Chuchin lit a new cigarette from the smoldering tip of the old, then flicked the stub out the window.
Nowek asked, “Do you ever wonder what your lungs look like?”
“Never.” Chuchin pulled into a reserved parking spot at Kristall's front door. The
apparat
was modest for a diamond company. Plain concrete stairs beneath a projecting concrete awning. A simple revolving glass door at the top. All the windows were covered by heavy steel security screens. “So.” He killed the engine.
Nowek paused, looking at the shabby building.
“You have that look again,” said Chuchin.
“How could someone here know where Galena was staying in America?”
“They couldn't.”
“So who sent her those diamonds?”
“Someone bigger. Some Moscow shit like Petrov.”
“Maybe.” Nowek slid open the side door and got out. “I shouldn't be long. Find a quiet place for me to call Moscow. If Levin is still there, he has to know what happened to Sherbakov.”
The revolving door swept Nowek into an air-lock entry guarded by men wearing the old uniform of the KGB. They sat in glass booths, their hands poised, waiting for Nowek's papers.
Nowek gave them up and was allowed to pass.
Kristall's
apparat
was two buildings masquerading as one.

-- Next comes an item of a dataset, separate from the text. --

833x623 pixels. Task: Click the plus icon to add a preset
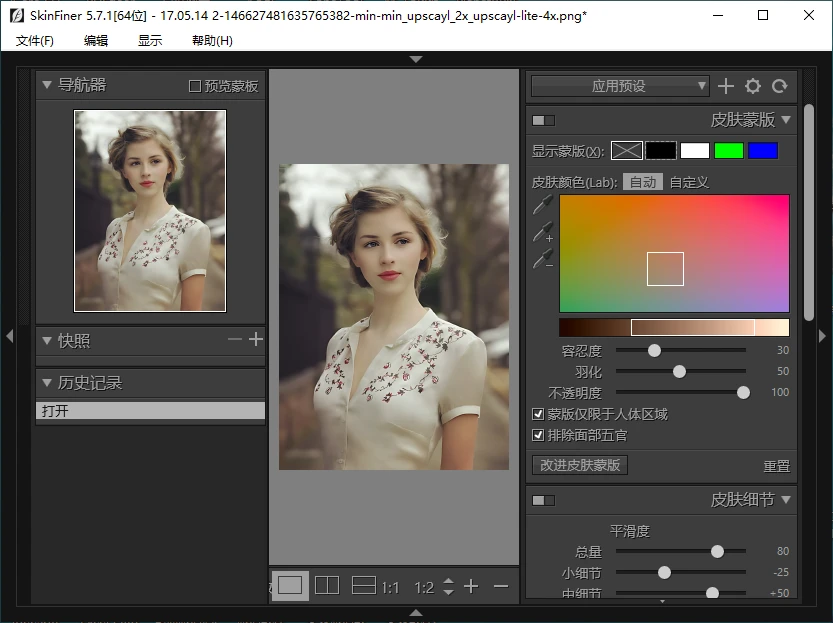pyautogui.click(x=726, y=86)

The bleached, broken exterior blended with Mirny depressingly well. Inside, the lobby looked and felt more European, less Russian. It was orderly, with only a hint of the normal Russian odors of cigarettes, boiled cabbage, and sweat. It took a lot of effort to establish the illusion of order. It took even more to keep Russian smells at bay. Squint, and it might be Berlin.
The vaulted atrium was filled with light. A cascading waterfall of crystals hung from the skylight beams, catching the light and flashing in imitation of a diamond's fire. In the center, a fountain splashed over wet, blue rocks. Not just any rocks, but kimberlite ore, the native rock of diamond.